The root of the mistrust between the two countries stems from years of war in the 1990s and early 2000s when Ugandan forces invaded Congo and supported a rebellion against the Congolese government, Dalby said. That’s “still fresh in the Congolese mind,” he said.
LRA attacks in Congo have increased since Ugandan troops left the country three months ago, forcing more than 3,000 people to flee their homes in northeastern Dungu since February, according to the UN Refugee Agency.
“This month they’ve been stopping people along the roads, stopping small merchants and stealing from them,” Father Benoit Kinalegu, head of Dungu’s Diocesan Commission for Justice and Peace, said in a phone interview.
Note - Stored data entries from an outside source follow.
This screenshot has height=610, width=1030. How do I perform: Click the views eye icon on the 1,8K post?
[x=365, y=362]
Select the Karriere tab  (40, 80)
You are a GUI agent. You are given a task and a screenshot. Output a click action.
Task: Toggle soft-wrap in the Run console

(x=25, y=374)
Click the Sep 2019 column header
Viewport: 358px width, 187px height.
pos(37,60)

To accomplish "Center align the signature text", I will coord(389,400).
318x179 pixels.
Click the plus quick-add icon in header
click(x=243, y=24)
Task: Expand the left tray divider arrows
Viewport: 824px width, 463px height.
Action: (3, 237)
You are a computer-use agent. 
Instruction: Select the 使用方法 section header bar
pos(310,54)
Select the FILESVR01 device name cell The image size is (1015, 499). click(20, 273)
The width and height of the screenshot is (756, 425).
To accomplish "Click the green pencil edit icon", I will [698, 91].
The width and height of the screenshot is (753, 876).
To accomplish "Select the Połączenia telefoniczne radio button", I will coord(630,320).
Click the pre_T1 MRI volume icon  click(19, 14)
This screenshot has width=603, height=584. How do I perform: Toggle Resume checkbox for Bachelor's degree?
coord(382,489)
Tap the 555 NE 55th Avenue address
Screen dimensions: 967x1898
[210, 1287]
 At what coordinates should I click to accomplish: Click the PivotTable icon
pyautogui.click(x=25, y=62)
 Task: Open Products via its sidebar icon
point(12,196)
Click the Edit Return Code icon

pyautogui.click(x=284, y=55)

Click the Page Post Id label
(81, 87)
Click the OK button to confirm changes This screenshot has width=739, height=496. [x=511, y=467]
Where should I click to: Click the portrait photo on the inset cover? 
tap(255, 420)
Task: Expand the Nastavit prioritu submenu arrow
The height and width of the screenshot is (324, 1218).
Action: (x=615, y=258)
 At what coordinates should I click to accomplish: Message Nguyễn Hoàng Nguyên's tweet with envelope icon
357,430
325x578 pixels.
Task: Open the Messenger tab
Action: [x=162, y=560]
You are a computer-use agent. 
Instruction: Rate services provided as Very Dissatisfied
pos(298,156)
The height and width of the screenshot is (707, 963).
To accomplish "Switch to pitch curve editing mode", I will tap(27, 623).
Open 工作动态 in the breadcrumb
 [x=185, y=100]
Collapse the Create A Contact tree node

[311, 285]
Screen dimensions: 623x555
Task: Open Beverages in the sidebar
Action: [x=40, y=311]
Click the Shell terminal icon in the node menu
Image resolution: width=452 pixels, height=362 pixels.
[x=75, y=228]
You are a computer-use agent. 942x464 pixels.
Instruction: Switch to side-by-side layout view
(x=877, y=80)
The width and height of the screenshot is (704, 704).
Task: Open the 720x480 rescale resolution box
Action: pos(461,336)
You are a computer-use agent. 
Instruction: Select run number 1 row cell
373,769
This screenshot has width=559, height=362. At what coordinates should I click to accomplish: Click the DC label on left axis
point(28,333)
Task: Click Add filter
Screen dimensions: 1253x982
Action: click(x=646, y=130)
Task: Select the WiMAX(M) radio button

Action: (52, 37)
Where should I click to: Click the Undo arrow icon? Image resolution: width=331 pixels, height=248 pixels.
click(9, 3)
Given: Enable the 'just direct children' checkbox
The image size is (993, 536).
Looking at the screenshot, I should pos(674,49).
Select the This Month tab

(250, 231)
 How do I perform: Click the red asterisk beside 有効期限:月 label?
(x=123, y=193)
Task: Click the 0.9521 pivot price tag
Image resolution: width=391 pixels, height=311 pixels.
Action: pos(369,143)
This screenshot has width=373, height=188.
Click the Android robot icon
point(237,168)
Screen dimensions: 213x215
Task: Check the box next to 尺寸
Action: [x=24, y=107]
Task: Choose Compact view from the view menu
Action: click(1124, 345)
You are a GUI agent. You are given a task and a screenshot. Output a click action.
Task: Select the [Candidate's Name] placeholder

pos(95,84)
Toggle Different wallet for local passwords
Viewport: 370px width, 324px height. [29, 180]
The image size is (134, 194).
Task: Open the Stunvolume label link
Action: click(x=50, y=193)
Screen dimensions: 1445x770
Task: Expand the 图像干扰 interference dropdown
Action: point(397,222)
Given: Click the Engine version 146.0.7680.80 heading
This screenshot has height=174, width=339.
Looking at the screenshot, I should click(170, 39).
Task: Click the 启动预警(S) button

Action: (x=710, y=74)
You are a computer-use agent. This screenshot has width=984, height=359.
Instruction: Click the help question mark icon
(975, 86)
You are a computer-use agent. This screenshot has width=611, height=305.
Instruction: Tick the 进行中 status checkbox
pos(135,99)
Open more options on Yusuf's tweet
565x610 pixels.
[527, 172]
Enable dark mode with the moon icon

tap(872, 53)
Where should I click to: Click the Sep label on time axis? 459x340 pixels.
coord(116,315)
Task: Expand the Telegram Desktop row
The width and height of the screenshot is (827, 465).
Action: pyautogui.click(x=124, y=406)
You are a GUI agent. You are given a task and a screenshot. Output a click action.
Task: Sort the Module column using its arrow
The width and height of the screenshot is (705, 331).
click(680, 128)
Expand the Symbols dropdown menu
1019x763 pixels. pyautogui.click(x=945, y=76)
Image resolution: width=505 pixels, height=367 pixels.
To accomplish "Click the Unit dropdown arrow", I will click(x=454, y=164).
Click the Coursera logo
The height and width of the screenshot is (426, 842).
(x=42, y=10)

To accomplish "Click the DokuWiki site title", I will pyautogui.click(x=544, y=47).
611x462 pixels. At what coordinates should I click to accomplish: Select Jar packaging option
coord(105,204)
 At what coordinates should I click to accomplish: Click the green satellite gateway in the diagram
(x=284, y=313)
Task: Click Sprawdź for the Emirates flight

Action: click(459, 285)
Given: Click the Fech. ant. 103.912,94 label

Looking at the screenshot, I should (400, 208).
Uganda still has military forces in Central African Republic and South Sudan hunting for Kony, Uganda’s government spokesman Fred Opolot said in an e-mailed statement on March 12.
The Kony2012 campaign, which has won support from celebrities like Oprah Winfrey and Angelina Jolie, may put pressure on the U.S. and regional governments to ramp up efforts to combat the LRA. Criticism from Uganda’s government that the video contained factual inaccuracies and questions raised by viewers about Invisible Children’s motives, haven’t detracted from the campaign’s popularity.
“Having pressure from the U.S. helps, so countries don’t withdraw their commitment,” Ida Sawyer, a researcher with Human Rights Watch in Congo, said in an interview yesterday in Kinshasa. “The hope is that U.S. military advisers will improve intelligence gathering and analysis, and help regional governments act quickly and effectively to arrest Kony.”